Bulletin d'alerte Debian

DSA-202-1 im -- Fichiers temporaires non sécurisés

Date du rapport :
3 décembre 2002
Paquets concernés :
im
Vulnérabilité :
Oui
Références dans la base de données de sécurité :
Dans la base de données de suivi des bogues (chez SecurityFocus) : Identifiant BugTraq 6307.
Dans le dictionnaire CVE du Mitre : CVE-2002-1395.
Plus de précisions :

Tatsuya Kinoshita a découvert que IM, qui contient des commandes d'interface et des bibliothèques Perl pour le courriel et NetNews, crée des fichiers temporaires de manière non sécurisée.

  • Le programme impwagent crée un répertoire temporaire de manière non sécurisée dans /tmp en utilisant des noms de répertoire prédictibles et sans vérifier la valeur de retour de mkdir. Ainsi, il est possible de récupérer les permissions du répertoire temporaire avec un accès local en tant qu'un autre utilisateur.
  • Le programme immknmz crée un fichier temporaire de manière non sécurisée dans /tmp en utilisant un nom de fichier prédictible.

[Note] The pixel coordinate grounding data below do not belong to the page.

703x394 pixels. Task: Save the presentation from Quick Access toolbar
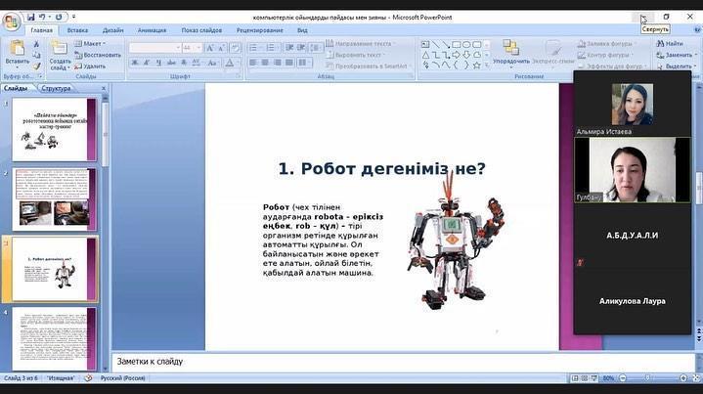tap(31, 17)
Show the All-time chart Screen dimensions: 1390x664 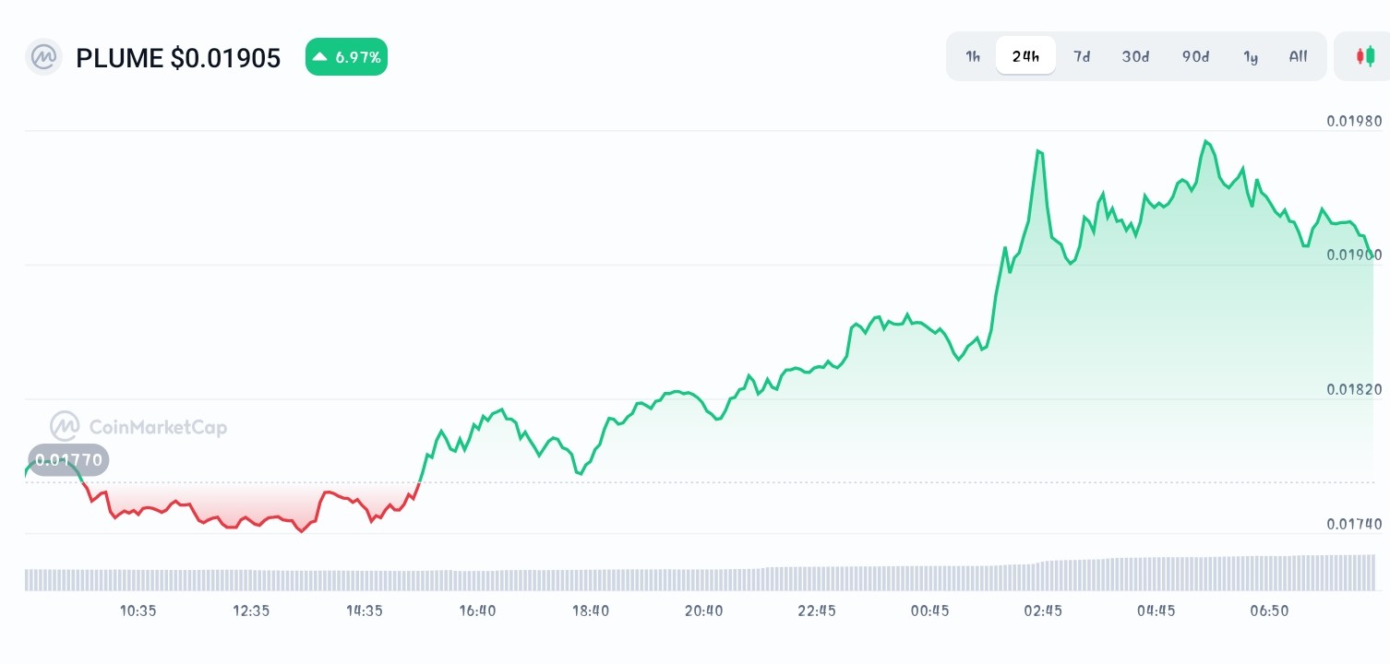coord(1298,56)

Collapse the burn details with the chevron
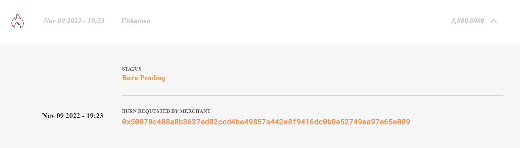point(494,21)
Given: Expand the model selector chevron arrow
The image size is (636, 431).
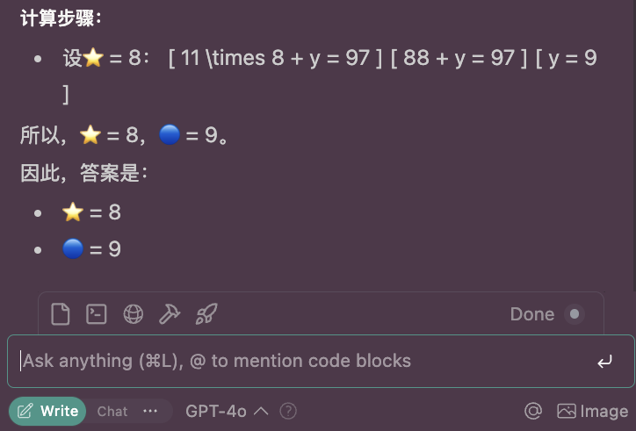Looking at the screenshot, I should coord(261,411).
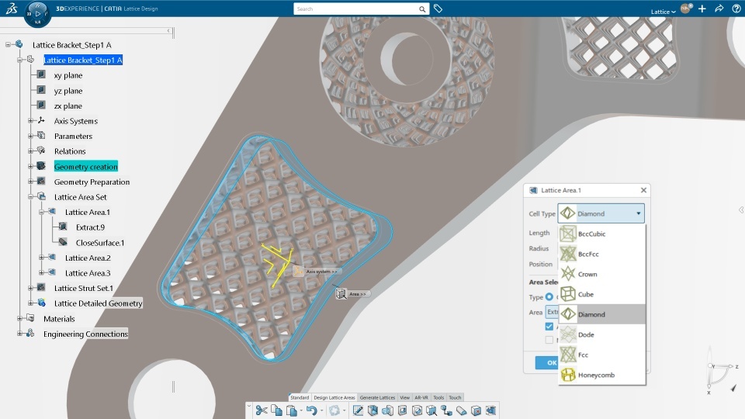The width and height of the screenshot is (745, 419).
Task: Click the Undo arrow icon
Action: tap(311, 410)
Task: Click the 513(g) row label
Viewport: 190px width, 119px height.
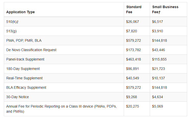Action: pyautogui.click(x=11, y=31)
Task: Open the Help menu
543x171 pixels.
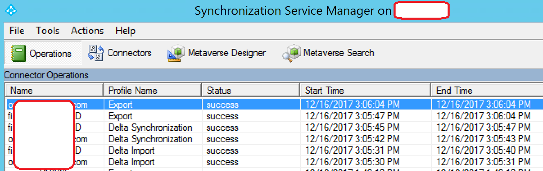Action: (125, 31)
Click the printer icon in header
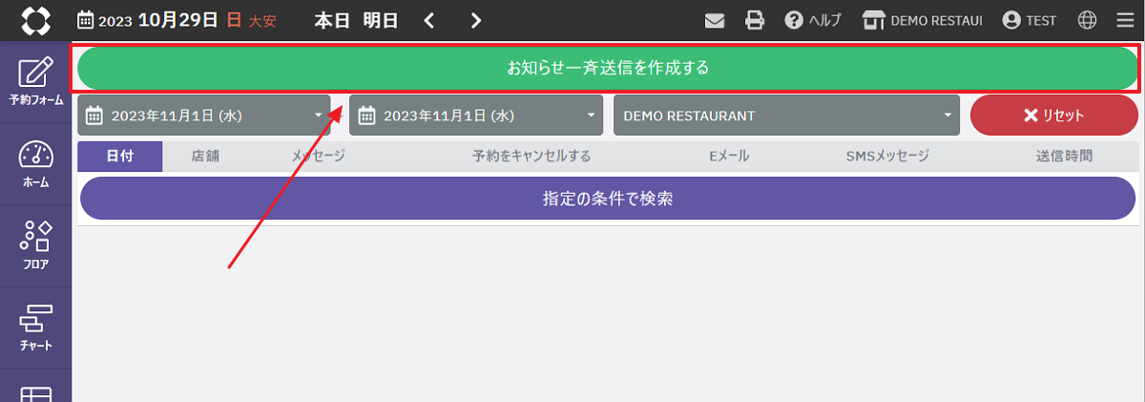This screenshot has height=402, width=1145. (x=755, y=20)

Ainsi un attaquant avec un accès local peut facilement créer et écraser des fichiers d'un autre utilisateur.

Ces problèmes ont été corrigés dans la version 141-18.1 pour l'actuelle distribution stable (Woody), dans la version 133-2.2 pour l'ancienne distribution stable (Potato) et dans la version 141-20 pour la distribution instable (Sid).

Nous recommandons la mise à jour de votre paquet im.

Corrigé dans :

Debian GNU/Linux 2.2 (potato)

Source :
http://security.debian.org/pool/updates/main/i/im/im_133-2.3.dsc
http://security.debian.org/pool/updates/main/i/im/im_133-2.3.diff.gz
http://security.debian.org/pool/updates/main/i/im/im_133.orig.tar.gz
Composant indépendant de l'architecture :
http://security.debian.org/pool/updates/main/i/im/im_133-2.3_all.deb

Debian GNU/Linux 3.0 (woody)

Source :
http://security.debian.org/pool/updates/main/i/im/im_141-18.2.dsc
http://security.debian.org/pool/updates/main/i/im/im_141-18.2.diff.gz
http://security.debian.org/pool/updates/main/i/im/im_141.orig.tar.gz
Composant indépendant de l'architecture :
http://security.debian.org/pool/updates/main/i/im/im_141-18.2_all.deb

Les sommes MD5 des fichiers indiqués sont disponibles sur la page originale de l'alerte de sécurité.

Les sommes MD5 des fichiers indiqués sont disponibles dans la nouvelle annonce de sécurité.